Birobidschan ist der einzige Ort auf der Welt, in dem Jiddisch jemals zur offiziellen Sprache erklärt wurde. Obwohl Jiddisch die Muttersprache seiner Großeltern gewesen war, die den Holocaust überlebten, hatte Dotan-Dreyfus noch nie von Birobidschan gehört. Die Geschichte über jenes Schtetl zwischen den Flüssen Bira und Bidschan im entlegensten Winkel Russlands, das auch in seinem Familien- oder Freundeskreis niemand kannte, beschäftigte ihn.

Acht Jahre später ist „Birobidschan“, der Debütroman von Tomer Dotan-Dreyfus, erschienen. An einem Sonntagmorgen im März reibt er sich bei einem Zoom-Gespräch grummelnd die Augen. Zum letzten Mal ausgeschlafen hat er, bevor Lailah vor einem Jahr auf die Welt kam. Seine Partnerin arbeitet an ihren Opernproduktionen, er passt auf das Baby auf. Alle paar Monate wechseln sie sich ab. Wenn er davon spricht, klingt es wie selbstverständlich. Aber was ist das schon?
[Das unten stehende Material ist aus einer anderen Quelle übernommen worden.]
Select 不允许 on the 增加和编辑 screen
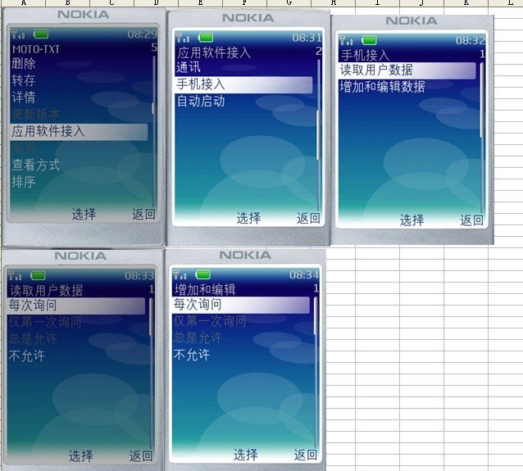The image size is (523, 471). pos(191,356)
Dass „Birobidschan“ das Licht der Welt erblicken würde, war lange unsicher. Immer wieder werkelte er an den ersten 20 Seiten herum, schickte sie an Agenturen, klopfte an Türen. Kein Verlag war bereit, ihn unter Vertrag zu nehmen. Dann kam Voland & Quist.

Dotan-Dreyfus’ Muttersprache ist Hebräisch. Aber seinen Roman hat er auf Deutsch geschrieben. Das hat pragmatische und emotionale Gründe. Im Deutschen kann er sich wie ein Kind auf einem Spielplatz austoben, in seiner Muttersprache würde sich das merkwürdig anfühlen. Deutsch lernte er erst mit Anfang zwanzig, als er nach Berlin zog. Heute ist er Mitte dreißig.
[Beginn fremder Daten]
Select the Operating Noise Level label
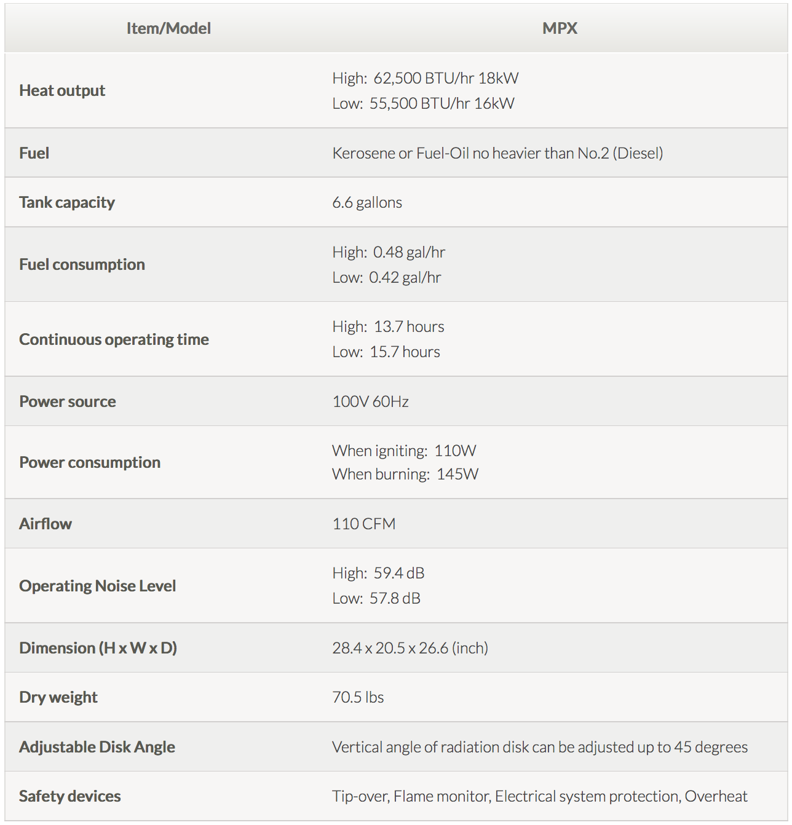Screen dimensions: 792x825 [x=97, y=586]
Wenn er spricht und schreibt, schleichen sich mal lustige Wortneuschöpfungen ein. „Zensiert“ wird zu „zensuriert“, „Flüstern“ verwandelt sich in „Flüsternis“. Ihm ist nur ein weiterer Israeli bekannt, der deutsche Prosa schreibt. Beide tragen sie den gleichen Vornamen: Tomer Dotan-Dreyfus der eine, Tomer Gardi der andere. Bei der Buchpremiere von Birobidschan in Berlin stand Gardi an der Bar und mixte Drinks für das Publikum.

Als ob das mit der Sprache nicht schon Grund genug für Kopfschmerz wäre, ist Dotan-Dreyfus auch noch Anti-Zionist – eine politische Einstellung, die sich weder in seiner Wahlheimat Deutschland noch in Israel besonderer Popularität erfreut. Von dieser Einstellung zeugt auch sein Doppelname. Dreyfus war der Familienname seines Vaters gewesen, den seine Eltern kurz vor Tomers Geburt ablegten.

Als Bekenntnis zum Zionismus gaben sie sich den hebräischen Namen Dotan. Der erwachsene Tomer Dotan empfand diese Entscheidung als gewaltsamen Eingriff gegen seine jiddischen Wurzeln, gegen die Erinnerung an das Leben, das seine Großeltern in der Diaspora geführt hatten. Er beschloss, zu Dreyfus zurückzukehren.

Vielen gilt Tomer Dotan-Dreyfus als kontroverse Figur. In sozialen Medien wütet er gegen den israelischen Staat und gegen die deutsch-israelischen Beziehungen, denen er eine Obsession mit dem Holocaust attestiert, die aus seiner Sicht in eine blinde Legitimierung israelischer Politik von deutscher Seite ausartet.

Eine geschlossene Siedlung in Sibirien

„Ich hoffe, dass man ‚Birobidschan’ lesen wird, dass man das Politische vom Künstlerischen trennen kann“, sagt er. Mit dem Roman ist ihm ein lesenswertes, obgleich kein massentaugliches Werk gelungen, das man politisch interpretieren kann, aber nicht muss. Vielleicht ein Spiegel jüdischen Lebens, wie er es sich wünschen würde.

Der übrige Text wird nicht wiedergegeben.